Gradually, schools in China, Japan, Taiwan and Singapore started showing up in annual rankings of the top universities — with lower price tags. Governments dispatched representatives to college fairs and set goals for the number of students they wanted to bring in every year.
So when Mr. Trump, soon after starting his second term, began pushing international students away, Asian nations started welcoming students who couldn’t continue their studies at American schools.
Take South Korea, where Mr. Concepcion went for his master’s degree after winning a scholarship from the South Korean government that covered living expenses and tuition. He added a year of mandatory language study and enrolled at Korea University in Seoul, where his program starts in earnest this fall.
In the spring, Korea University was among several institutions to offer relief measures as the U.S. government began canceling some student visas and terminating funding programs. Another South Korean school, Yonsei University, will open rolling admissions for undergraduate transfers year round starting in 2026 and is planning a customized visiting program for students whose coursework is interrupted in the United States.
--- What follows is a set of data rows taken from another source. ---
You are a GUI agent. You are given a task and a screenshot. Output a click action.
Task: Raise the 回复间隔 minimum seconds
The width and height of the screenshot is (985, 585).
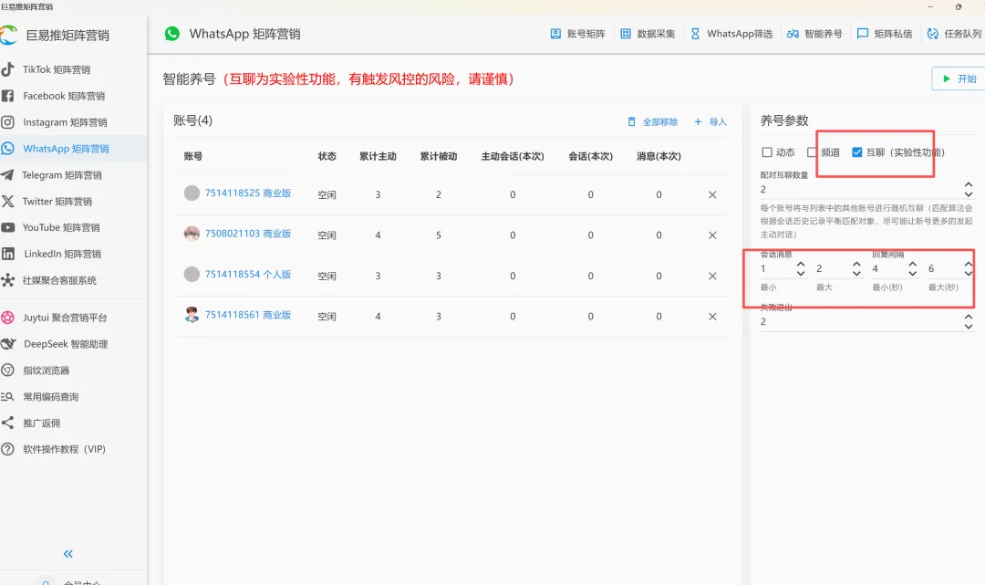click(912, 264)
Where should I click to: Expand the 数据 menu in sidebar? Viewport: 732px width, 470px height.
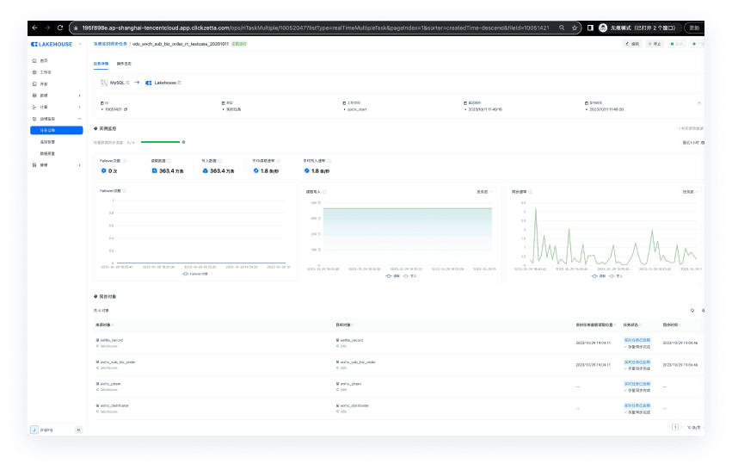point(56,95)
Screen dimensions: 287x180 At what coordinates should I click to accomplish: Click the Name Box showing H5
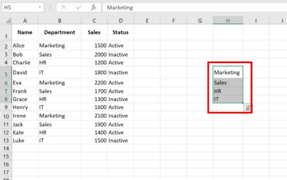(x=18, y=7)
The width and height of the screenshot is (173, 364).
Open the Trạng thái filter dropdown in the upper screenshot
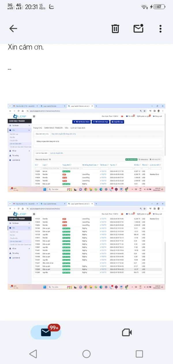click(72, 168)
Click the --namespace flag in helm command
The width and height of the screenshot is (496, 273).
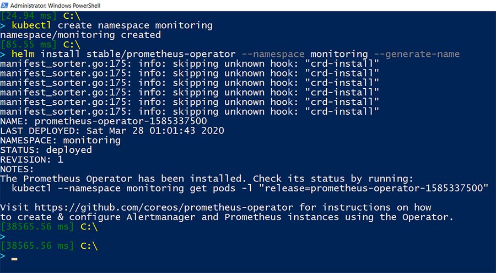point(273,54)
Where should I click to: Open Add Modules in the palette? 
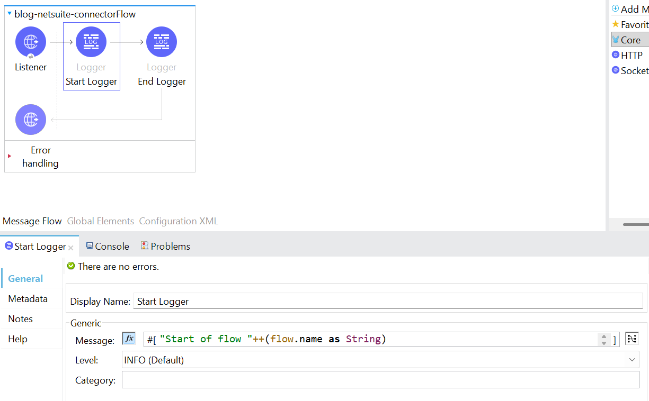(x=630, y=9)
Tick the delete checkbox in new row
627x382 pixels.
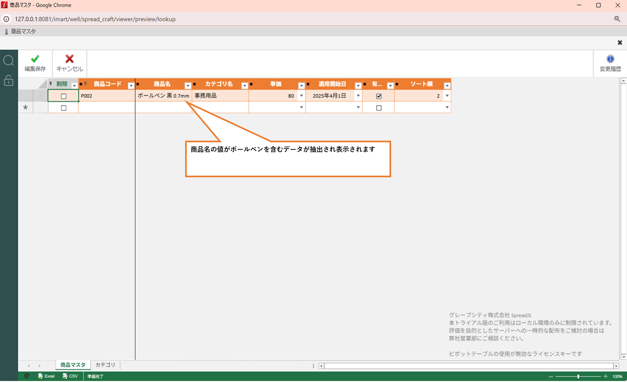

Mr. Trump has added urgency to such plans, but this effort has been underway in Asia for decades.
South Korea has for years sent students to other countries, while attracting few from overseas. In the early 2000s, leaders started to think of that imbalance as a kind of trade deficit and set out to boost their international recruitment. They took guidance from a similar effort in Japan, which had about 337,000 foreign students last year and is aiming for 400,000 by 2033.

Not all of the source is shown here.